**Exercise prompt**
Report each line of the listing below that contains the word "height", copying those lines in full. Count a line only when the letters match in case as well.

[Records of locating words and elements]

• • •

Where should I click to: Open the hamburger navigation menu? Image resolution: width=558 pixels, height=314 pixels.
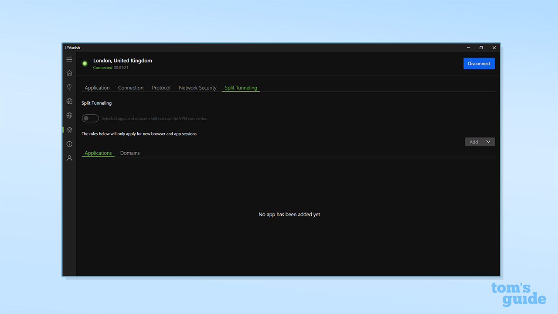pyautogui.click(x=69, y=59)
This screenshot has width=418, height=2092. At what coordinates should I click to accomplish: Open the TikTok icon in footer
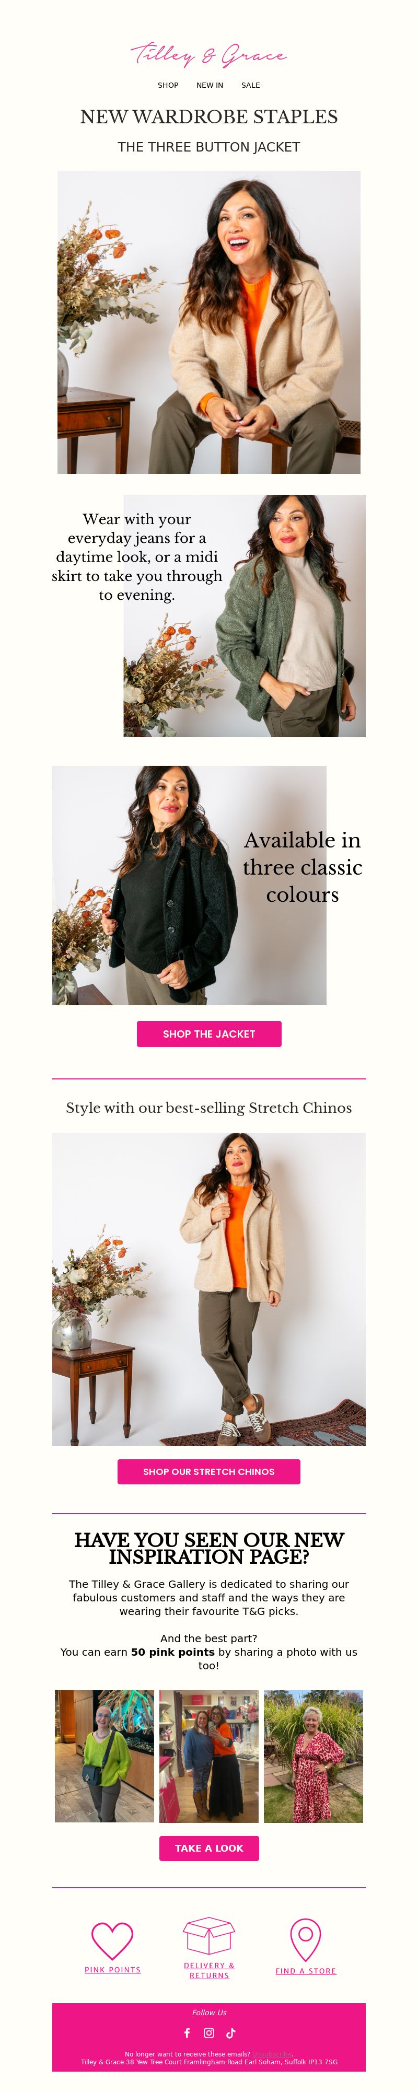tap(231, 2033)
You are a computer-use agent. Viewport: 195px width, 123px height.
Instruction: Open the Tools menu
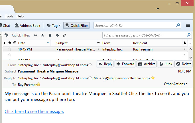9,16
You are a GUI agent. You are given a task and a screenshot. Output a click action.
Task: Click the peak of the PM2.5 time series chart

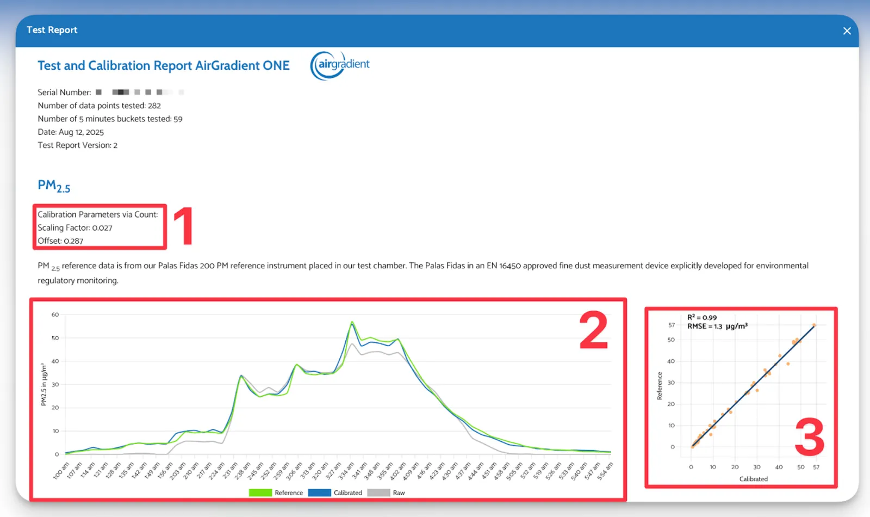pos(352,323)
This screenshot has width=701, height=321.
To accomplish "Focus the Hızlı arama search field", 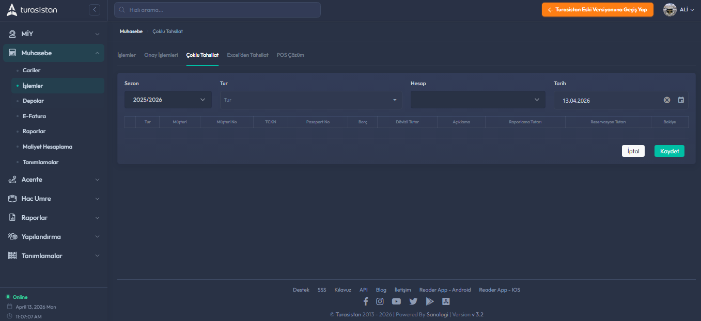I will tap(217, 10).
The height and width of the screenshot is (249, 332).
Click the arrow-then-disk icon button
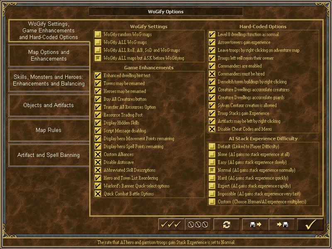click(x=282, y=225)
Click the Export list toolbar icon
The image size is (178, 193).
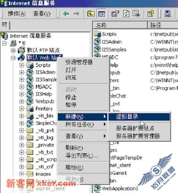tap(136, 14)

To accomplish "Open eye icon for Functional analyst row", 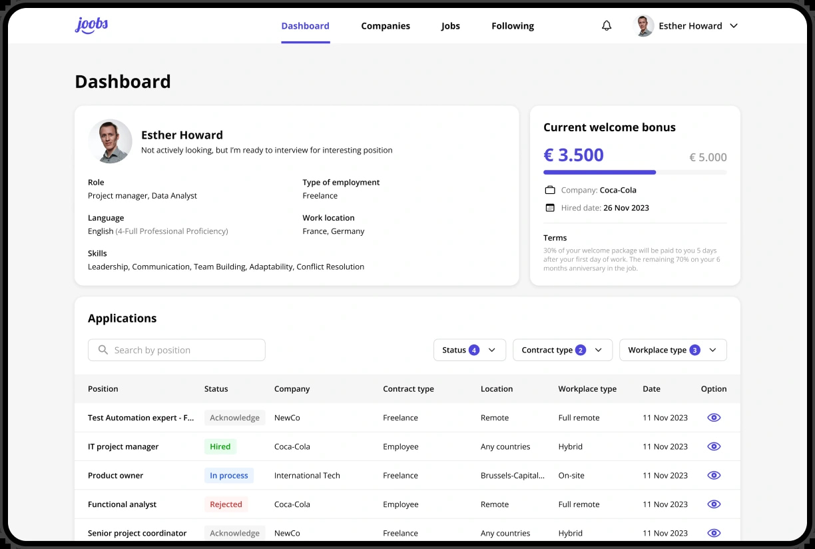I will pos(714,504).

• • •

**Written answer**
Where should I click to: Open the hamburger navigation menu? Image resolution: width=558 pixels, height=314 pixels.
This screenshot has width=418, height=2092. At what coordinates should I click to accomplish: Open the TikTok icon in footer
You are a computer-use agent. Viewport: 195px width, 123px height.
This screenshot has width=701, height=321.
The height and width of the screenshot is (249, 332).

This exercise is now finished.